Make corrections to your design based on research findings.
Measuring success
Examine how you would measure the success of this project. What metrics would you track to ensure that your designs perform well.
Acceptance criteria
Platform compatibility: iOS.
Habit creation: Users must be able to easily create and customize habits, with flexible options for setting goals and tracking their progress.
Visual progress: The app must provide clear visual indicators of progress, such as streak counters, calendars, or progress bars, helping teens stay motivated.
Gamification: Users should be rewarded with badges, points, or achievements for maintaining habits and hitting milestones.
Reminder system: Timely, customizable notifications should be available to help users stay on track with their habits.
User-friendly interface: The app should be intuitive and visually appealing to teenagers, with minimal onboarding required to get started.
Nice-to-have
You can go outside of the brief and think about features that can elevate the experience further. Confirm your choices with the research and move forward with ideas that you could validate. Here are some examples to get you started:
Parental control and insights: Offer an optional parental control feature, allowing parents to monitor their teens' progress, set habit goals together, and provide encouragement without being intrusive.
Habit templates: Provide pre-made templates for common teen habits (e.g., homework, exercise, screen time management, mindfulness), making it easier to get started. Focus on designing the flow of using and customizing a template, not on their content.
Daily challenges: Introduce fun, short-term challenges to boost engagement and help users develop new habits by completing daily tasks or mini-goals.
Group goals and leaderboards: Enable users to share habits with their friend group and work towards the same goals.

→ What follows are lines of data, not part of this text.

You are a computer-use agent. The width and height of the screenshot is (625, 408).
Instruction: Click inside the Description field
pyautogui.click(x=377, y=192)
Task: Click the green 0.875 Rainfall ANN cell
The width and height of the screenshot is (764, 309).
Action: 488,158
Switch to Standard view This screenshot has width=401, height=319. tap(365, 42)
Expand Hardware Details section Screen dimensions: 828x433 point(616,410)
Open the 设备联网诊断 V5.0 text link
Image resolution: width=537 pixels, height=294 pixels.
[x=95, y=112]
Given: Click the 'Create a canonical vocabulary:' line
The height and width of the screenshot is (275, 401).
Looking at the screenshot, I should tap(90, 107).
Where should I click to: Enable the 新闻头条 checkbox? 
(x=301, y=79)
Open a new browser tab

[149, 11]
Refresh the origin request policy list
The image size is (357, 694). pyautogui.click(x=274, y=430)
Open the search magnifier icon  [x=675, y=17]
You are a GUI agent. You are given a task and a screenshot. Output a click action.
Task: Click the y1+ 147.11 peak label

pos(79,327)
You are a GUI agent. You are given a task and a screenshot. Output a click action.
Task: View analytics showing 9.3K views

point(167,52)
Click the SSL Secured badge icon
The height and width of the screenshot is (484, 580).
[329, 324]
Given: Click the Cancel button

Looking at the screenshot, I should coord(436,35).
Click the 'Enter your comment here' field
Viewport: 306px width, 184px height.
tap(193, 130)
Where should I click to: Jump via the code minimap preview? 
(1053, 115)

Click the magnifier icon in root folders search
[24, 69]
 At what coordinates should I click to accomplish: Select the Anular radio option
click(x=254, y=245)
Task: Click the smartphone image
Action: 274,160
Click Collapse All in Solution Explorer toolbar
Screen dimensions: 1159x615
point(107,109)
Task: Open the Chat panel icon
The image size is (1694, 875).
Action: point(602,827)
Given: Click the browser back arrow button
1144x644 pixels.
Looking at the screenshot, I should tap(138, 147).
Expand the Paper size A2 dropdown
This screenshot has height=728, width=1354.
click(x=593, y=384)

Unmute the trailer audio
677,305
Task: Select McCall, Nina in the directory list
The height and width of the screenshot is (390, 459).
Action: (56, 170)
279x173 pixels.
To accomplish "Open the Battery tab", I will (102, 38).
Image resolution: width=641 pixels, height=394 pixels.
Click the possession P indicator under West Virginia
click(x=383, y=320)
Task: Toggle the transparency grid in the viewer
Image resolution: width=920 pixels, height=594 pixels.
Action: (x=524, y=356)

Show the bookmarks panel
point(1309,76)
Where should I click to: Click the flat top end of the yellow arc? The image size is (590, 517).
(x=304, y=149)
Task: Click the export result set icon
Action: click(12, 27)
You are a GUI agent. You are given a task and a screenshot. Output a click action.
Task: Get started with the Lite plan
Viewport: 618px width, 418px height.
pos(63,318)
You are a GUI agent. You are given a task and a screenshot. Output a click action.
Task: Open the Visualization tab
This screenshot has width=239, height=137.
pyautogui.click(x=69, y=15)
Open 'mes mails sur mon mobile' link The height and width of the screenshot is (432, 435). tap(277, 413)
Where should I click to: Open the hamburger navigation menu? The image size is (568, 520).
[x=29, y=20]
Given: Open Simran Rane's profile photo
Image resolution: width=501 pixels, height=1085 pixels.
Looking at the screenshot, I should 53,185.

Show leaderboards for motivation.
Portfolio presentation tips
Point out how the app helps users build habits (UI elements, interactions, gamification, etc.)
Focus on describing how you’ve adjusted the interface to unique needs of teenagers (styles, language, etc.)
Use showing visual progress (graphs, loading bar, etc.) to showcase your ability to work with data presentation. Make those features a separate section in your portfolio.